Bir diğer suçlaması da İslamcı Kürtler arasında ümmet ve İslam kardeşliğine alerji olduğu iddiasıdır. Kürtler arasında ümmet kelimesinden alerji duyulmaya başlanmışsa, İslam kardeşliğinden gıcık kapılıyorsa birazda bunun sorumluluğunu kendinizde aramanız gerekmez mi? Ümmet şemsiyesi adı altında, Kürtleri ırkçı ulusalcı Kemalist rejimin şemsiyesi altında tutmaya çalışan, zor zamanlarınızda İslam kardeşliğini hatırlayıp diğer zamanlarda aklınıza getirmeyen sizler değil misiniz? Bu rejim sıkıştığında Kur’an ayetlerini kullanıp, diğer zamanlarda Kur’an’la ve onun hükümleriyle savaşmamakta mıdır? Şu anda Kemalist rejimi restore etmeye çalışan, ve bir çok yasakçılığına sahip çıkan, Kürtlerin en doğal haklarından olan anadilde eğitim hakkını bile bir bölünme sebebi olabilir diye karşı çıkan, bir başörtüsü sorununu bile “istesek çözebiliriz” deyip, özellikle çözmediklerini söyleyenler sizin de desteklediğiniz dindar (!) AKP hükümeti değil midir? Ve aynı AKP diğer Müslüman ülkelere laikliği tavsiye edip ihraç etmeye çalışmıyor mudur? Yoksa sizin kardeşlik dediğiniz “laiklik” kardeşliği olmasın!
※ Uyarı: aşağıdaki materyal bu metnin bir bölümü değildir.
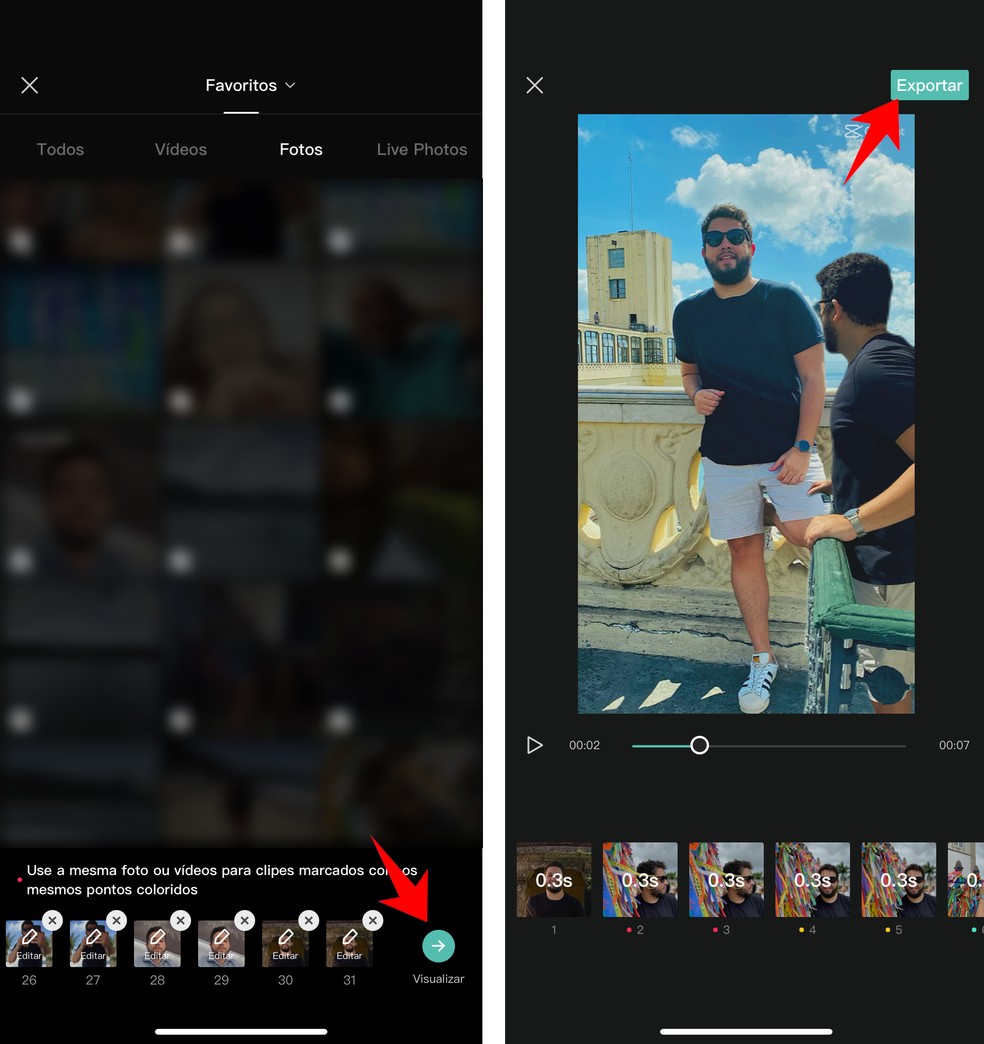Open the Favoritos album dropdown
984x1044 pixels.
point(250,85)
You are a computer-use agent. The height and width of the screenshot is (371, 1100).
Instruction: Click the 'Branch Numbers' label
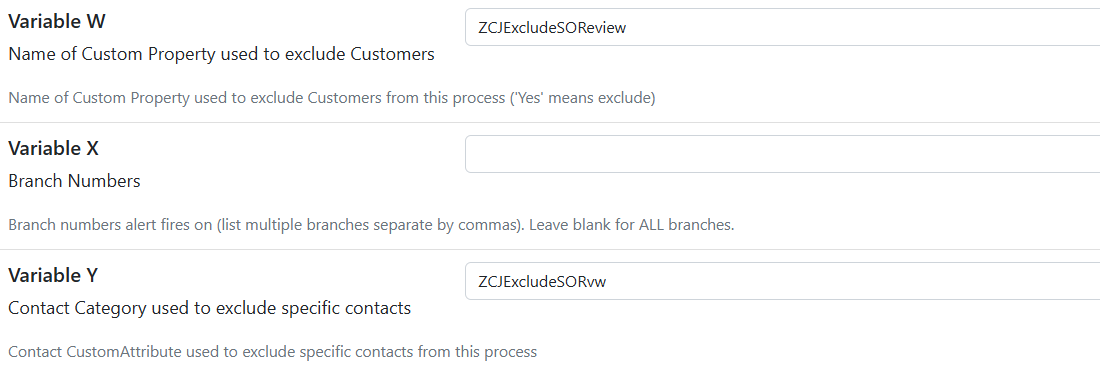tap(74, 181)
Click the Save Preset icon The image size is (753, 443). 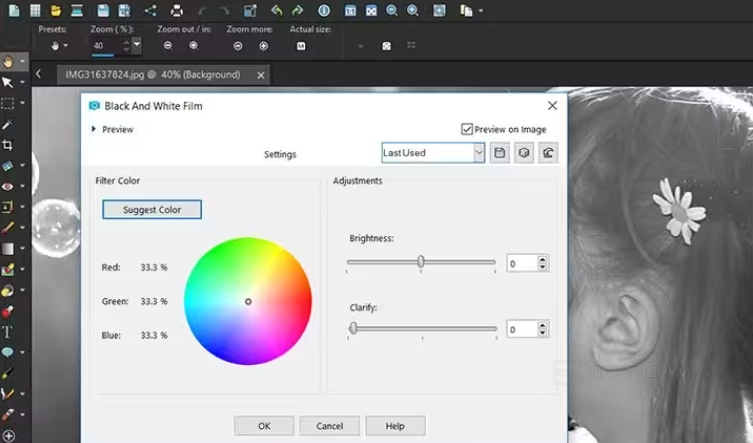pyautogui.click(x=500, y=153)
Bu beyler artık bilmelidirler k İslam kimsenin tekelinde değildir ve en az onlar kadar Kürtler ve diğer Müslüman kavimlerde onların sahip olduğu haklara sahiptirler. Dedeleri zamanında Müslümanlara önderlik yapmış olabilir. Onlardan önce Araplar, Kürtler ve Farisiler de ümmetin önderliğini yapmışlar, İslam’a hizmet etmişlerdir. Ama kıyamete kadar bu hakkın kendilerine ait olduğunu göstermez. Ve bu kendilerinin diğer Müslüman kavimlere karşı kibirli olmalarını ve üsten bakmalarını da gerektirmez. Zaten bunu yapanlar ancak kendi değerlerini düşürürler ve ümmetin maskarası olurlar. Kendilerine tavsiyemiz diğer Müslüman kavimlere, kendilerine eşit bir kardeş gözüyle bakmaları ve kendilerinin sahip oldukları haklara başta Kürtler olmak üzere herkesin sahip olduğunu kabullenmeleri ve içlerine sindirmeleridir. Aksi takdirde hem bu dünyada hem de ahirette ziyan edenlerden olmaktan kurtulamayacaklardır.